This scheme engages the existing oil infrastructure of Porto Eixo and uses it as a temporary framework for developing a more permanent biofuel industry. Two existing pipelines converge at the Barro do Furado, a pre-existing port and oil-centric, company town. This scheme engages the predetermined form of the pipeline, and extends it inland to two existing cities, Campos dos Goytacazes and Quissama. This new urban framework has two triangular extensions, one seaward engaging the infrastructure of the oil industry and one inland engaging a new industry based on ethanol.

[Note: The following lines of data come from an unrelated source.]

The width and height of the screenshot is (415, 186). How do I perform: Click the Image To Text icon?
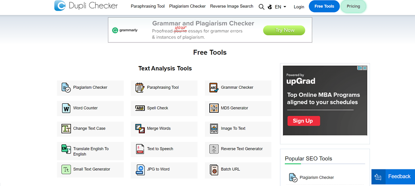pos(214,129)
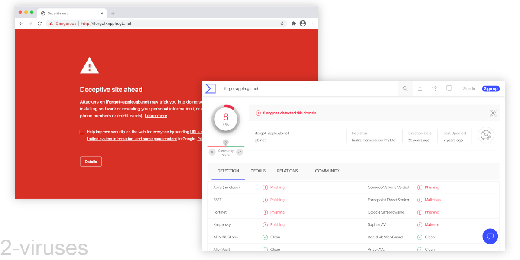Screen dimensions: 520x260
Task: Check the box to send URLs to Google
Action: [x=81, y=132]
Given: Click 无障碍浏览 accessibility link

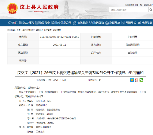Looking at the screenshot, I should pyautogui.click(x=130, y=5).
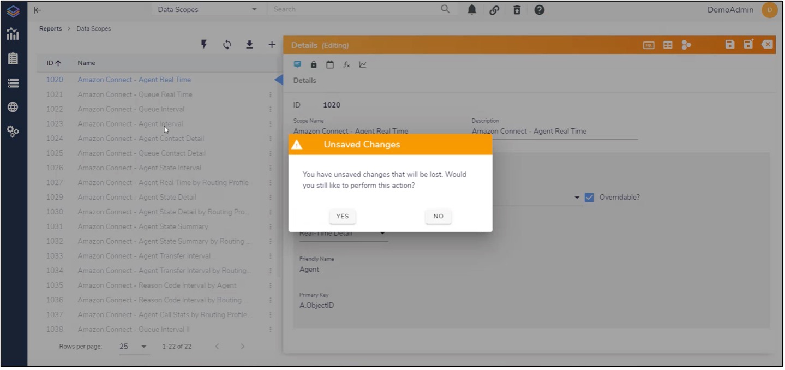
Task: Add a new data scope with plus icon
Action: pos(272,45)
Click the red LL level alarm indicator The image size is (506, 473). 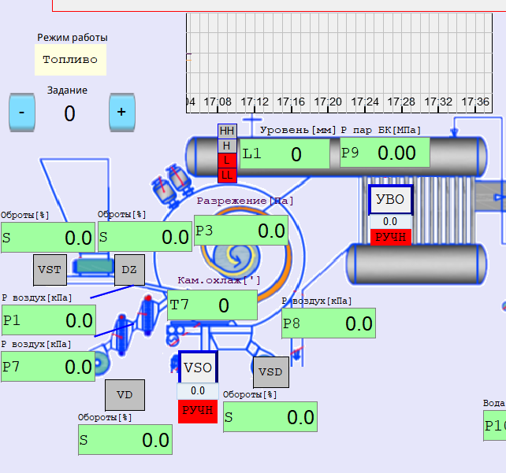pos(227,174)
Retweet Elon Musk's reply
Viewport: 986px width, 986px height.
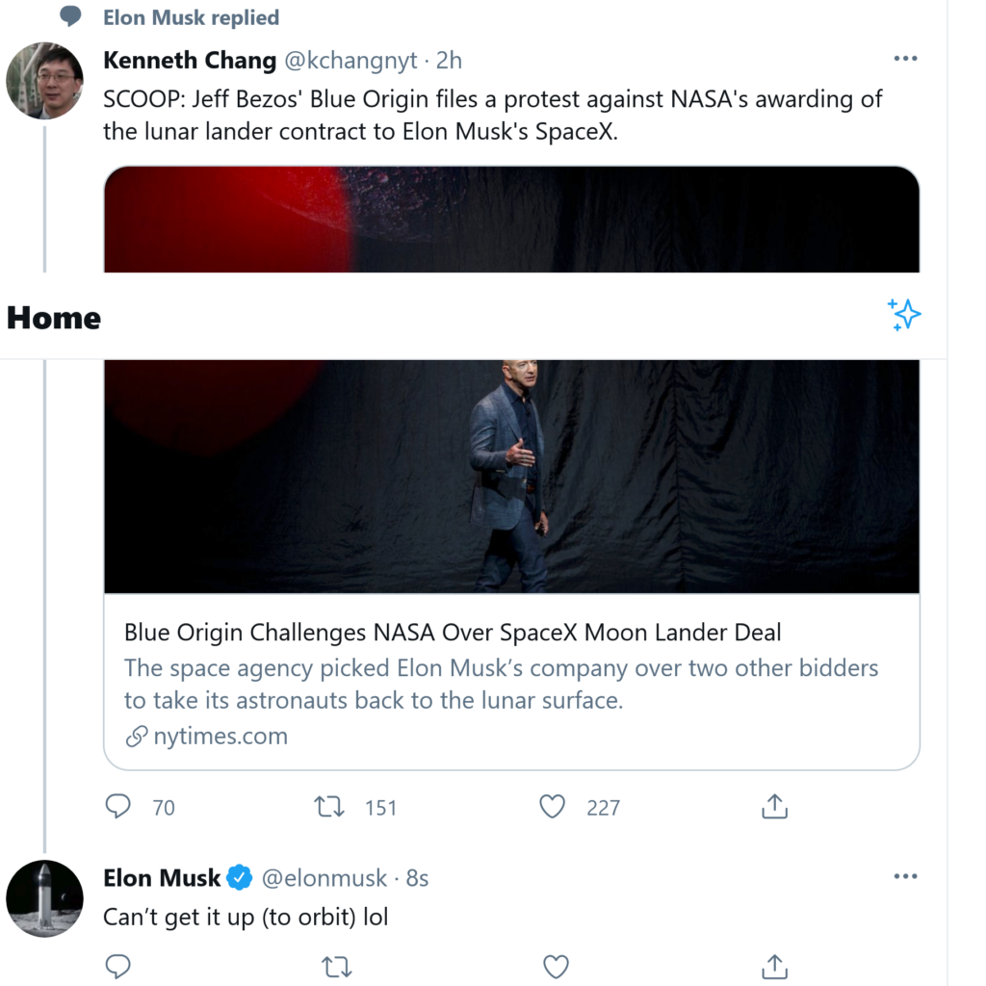337,966
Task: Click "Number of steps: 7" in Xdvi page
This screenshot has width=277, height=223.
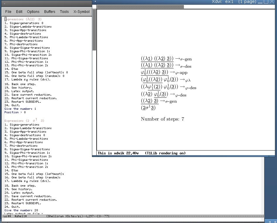Action: coord(162,119)
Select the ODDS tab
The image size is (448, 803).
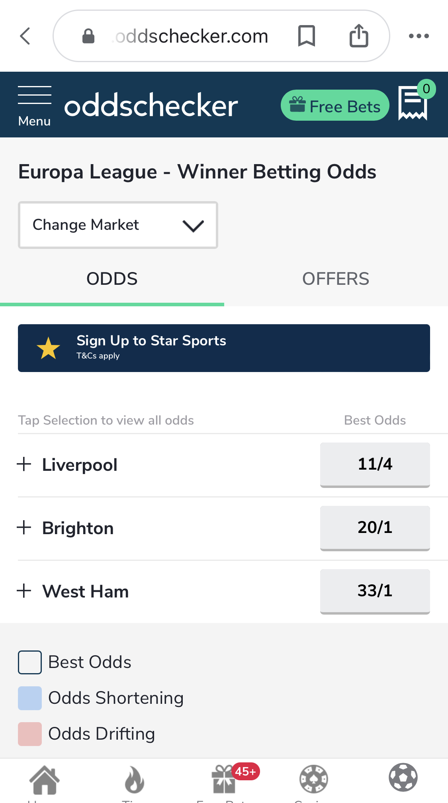pyautogui.click(x=112, y=279)
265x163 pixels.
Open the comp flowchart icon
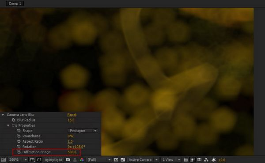206,160
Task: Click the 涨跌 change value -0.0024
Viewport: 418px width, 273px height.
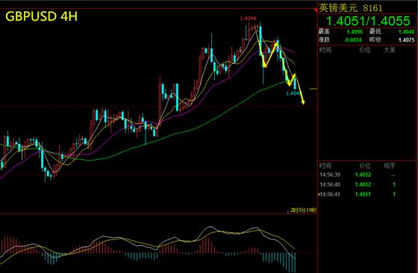Action: (x=352, y=40)
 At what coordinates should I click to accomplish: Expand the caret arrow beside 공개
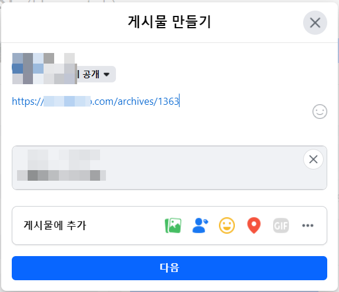click(x=107, y=74)
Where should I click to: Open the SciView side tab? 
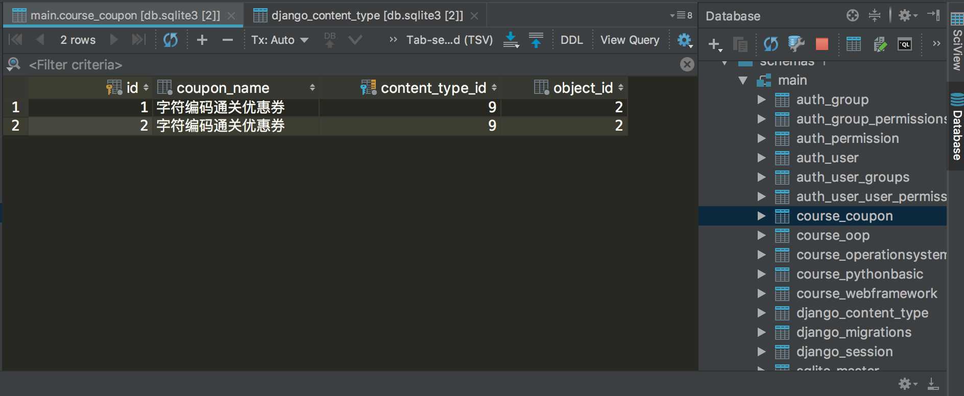coord(957,49)
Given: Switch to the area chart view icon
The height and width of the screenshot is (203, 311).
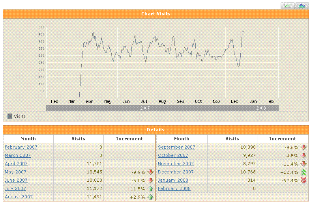Looking at the screenshot, I should [302, 6].
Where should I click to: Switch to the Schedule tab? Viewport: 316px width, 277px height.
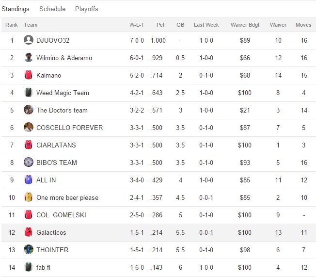click(x=52, y=9)
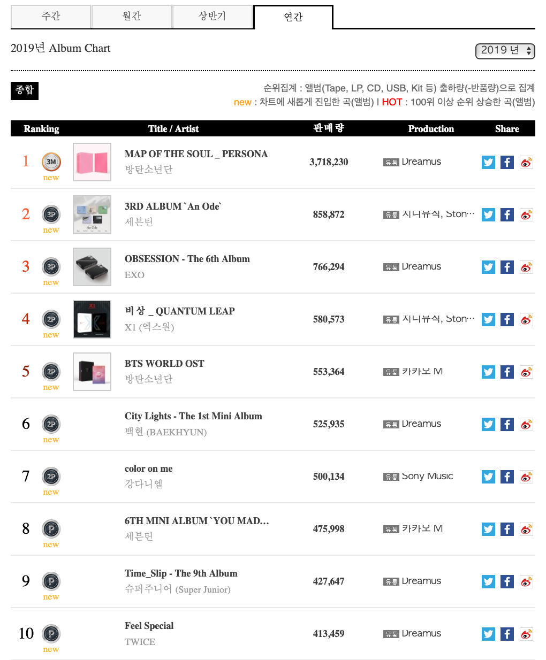Click the OBSESSION album cover thumbnail

click(92, 267)
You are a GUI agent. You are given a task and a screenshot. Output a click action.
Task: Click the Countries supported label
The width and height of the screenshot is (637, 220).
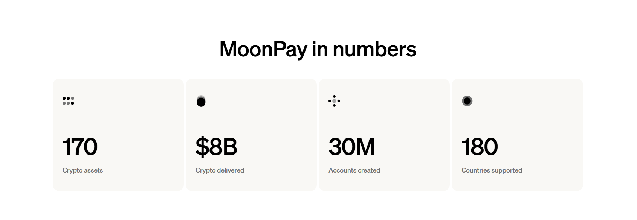click(x=492, y=170)
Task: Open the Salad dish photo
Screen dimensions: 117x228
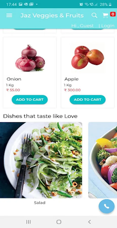Action: tap(41, 160)
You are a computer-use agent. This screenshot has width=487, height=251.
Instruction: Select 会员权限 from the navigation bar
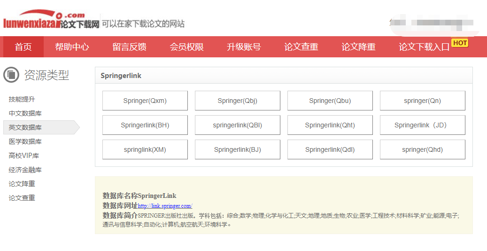click(x=186, y=47)

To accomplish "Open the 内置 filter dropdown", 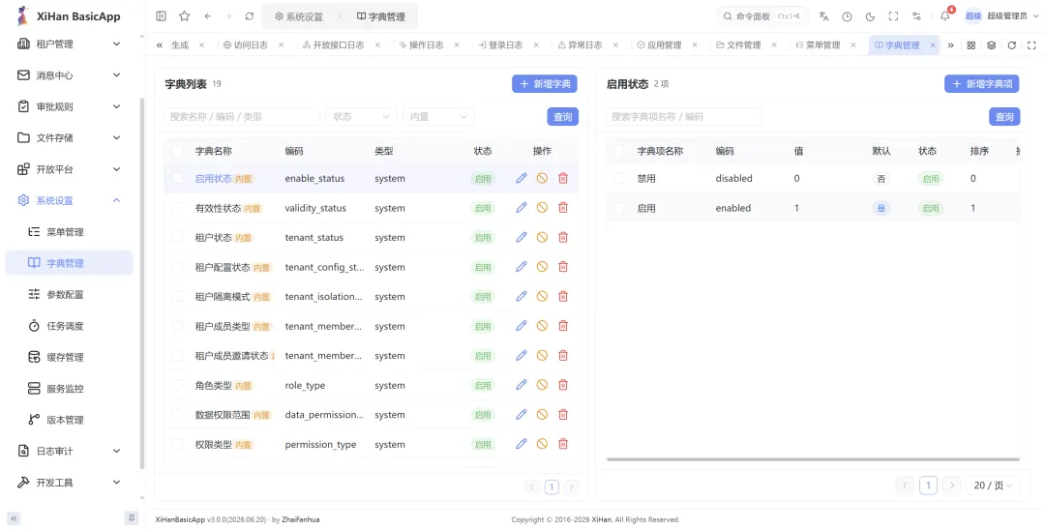I will coord(438,116).
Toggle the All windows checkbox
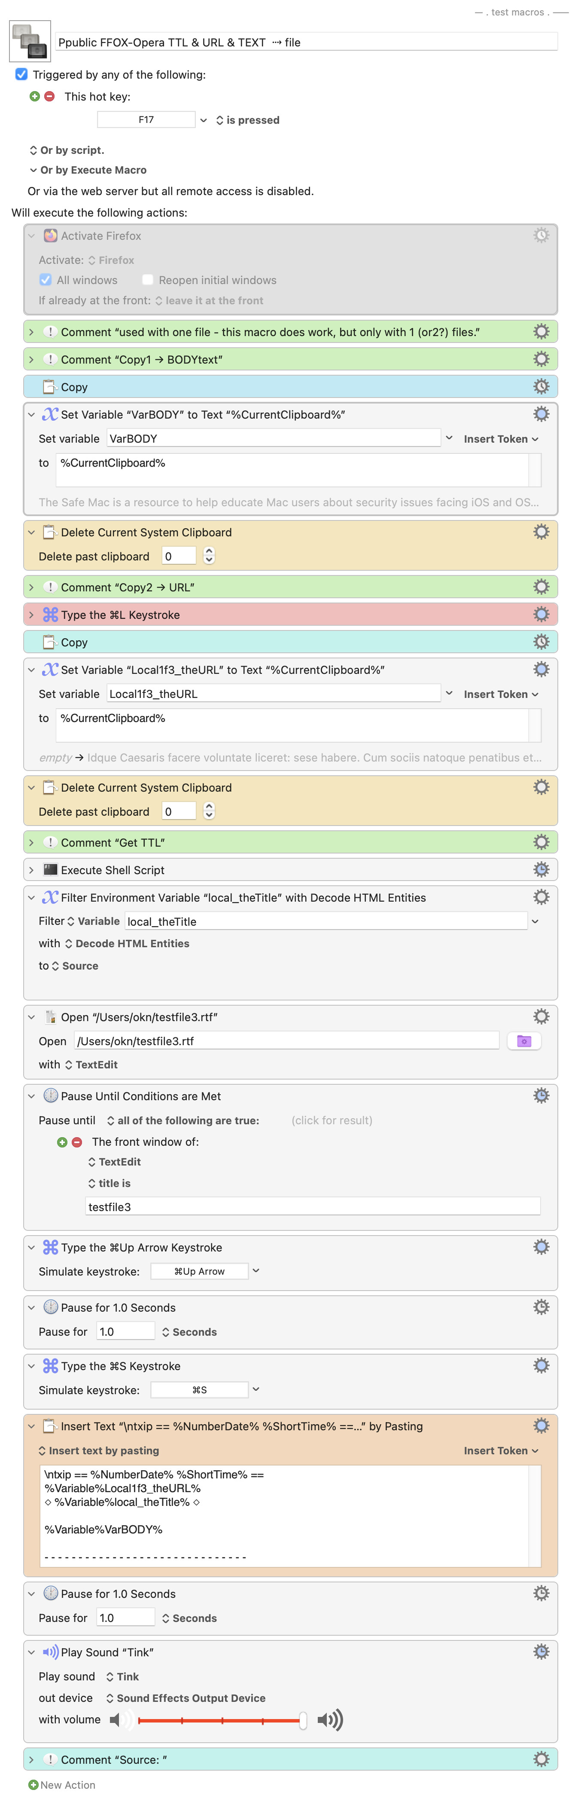This screenshot has height=1799, width=578. pos(45,279)
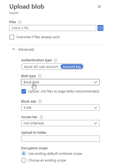Show info tooltip next to Files

20,22
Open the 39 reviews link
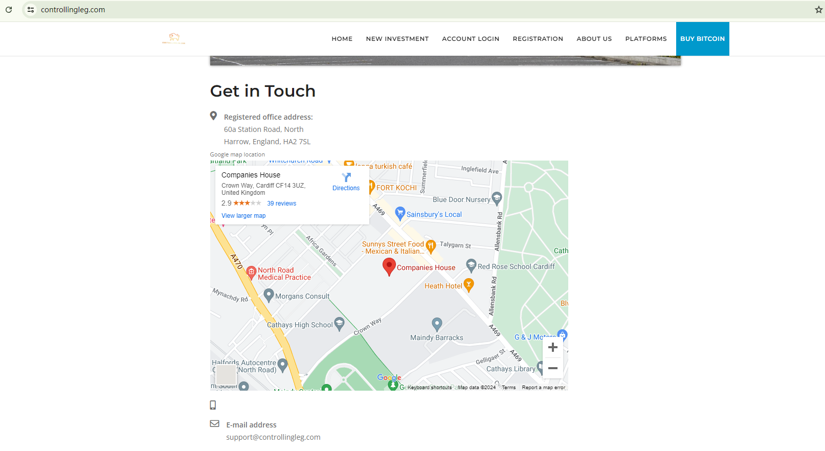Screen dimensions: 825x451 [x=281, y=204]
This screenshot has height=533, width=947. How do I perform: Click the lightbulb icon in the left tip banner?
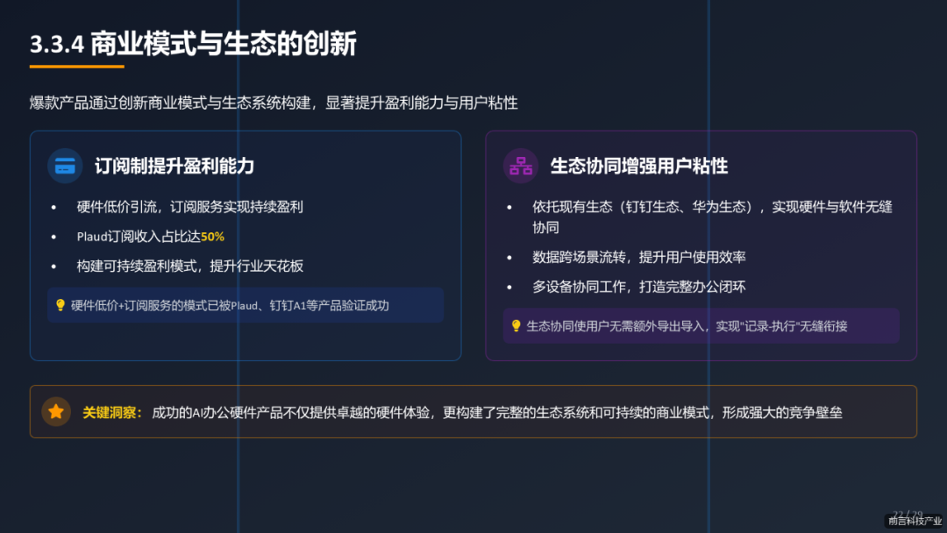60,305
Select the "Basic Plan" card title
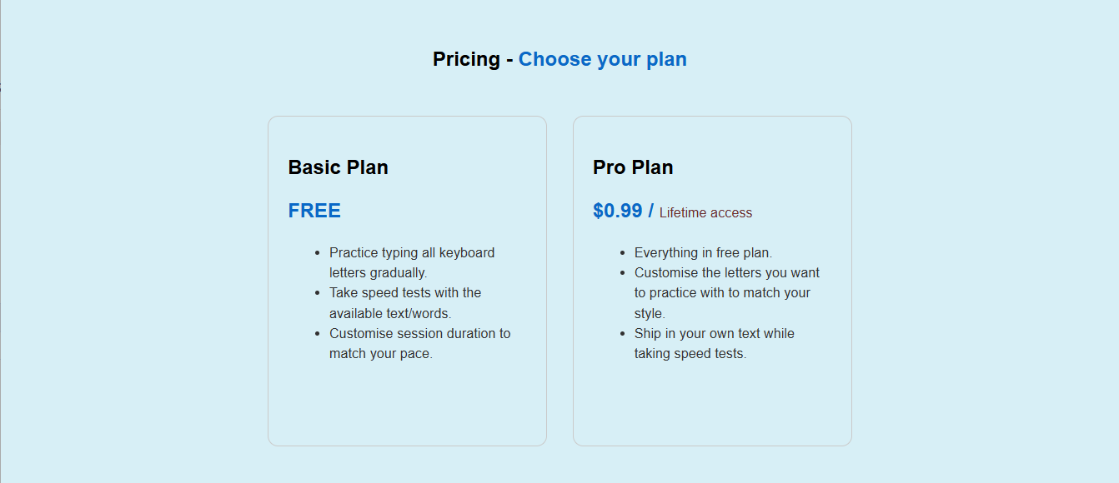This screenshot has width=1119, height=483. (338, 167)
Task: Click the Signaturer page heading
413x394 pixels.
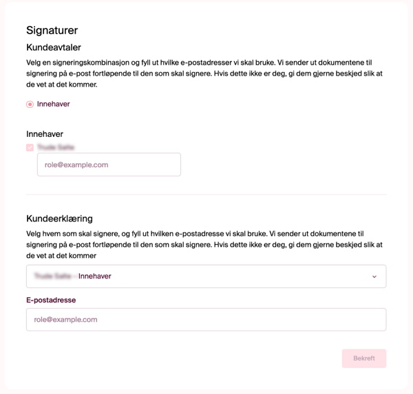Action: click(x=52, y=30)
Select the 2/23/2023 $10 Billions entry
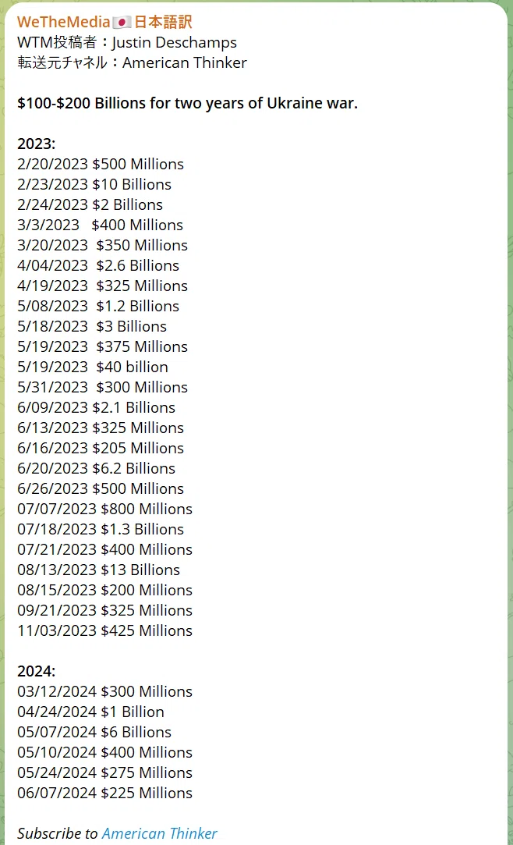 tap(94, 184)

With the high-revenue oil industry projected to fade in approximately twenty years, this scheme proposes three phases to engage the industrial transition from oil to ethanol using both “soft” and preexisting infrastructure as its schematic backbone. A new inland dialogue will be formed between Campos dos Goytacazes and Quissama based on the production of sugar cane — a connection that will become increasingly permanent over about a 35-year period. A regional triangle of production is established between these three cities, bound by existing infrastructure, and book-ended with urban settlements.
During the initial phase. floating platforms “plug-in” to Barro do Furado from the water. These structures engage the pipeline and cater to the programmatic requirements of the oil industry (extraction, collection, processing, storage, and distribution) but are meant to be temporary. As population increases and the ethanol production increases, a more permanent structure is built into the land to frame the edges of the inland settlement. The scheme at this phase, forms an “X” with Barro do Furado at the apex. The X signifies the point of inflection between land and water, ethanol and oil, and permanence and temporality. Some infrastructural correlation offers programmatic overlap including using the unloading dock as grinders, oil storage tanks as ethanol fermentation tanks, and refineries as a distillation facility. During the last phase, the land-cased infrastructure is solidified and the “soft” infrastructure of the water is allowed to float to other sites of production.
The finalized scheme is a “V” form, land-based network that mirrors the pre-existing pipeline geometry, revolving around sugarcane production/ ethanol industry and bookending the territorial triangle of production. This transformative scheme prevents the inevitable economic void after the oil industry seizes to profit the Campo region while encouraging sustainable biofuel development.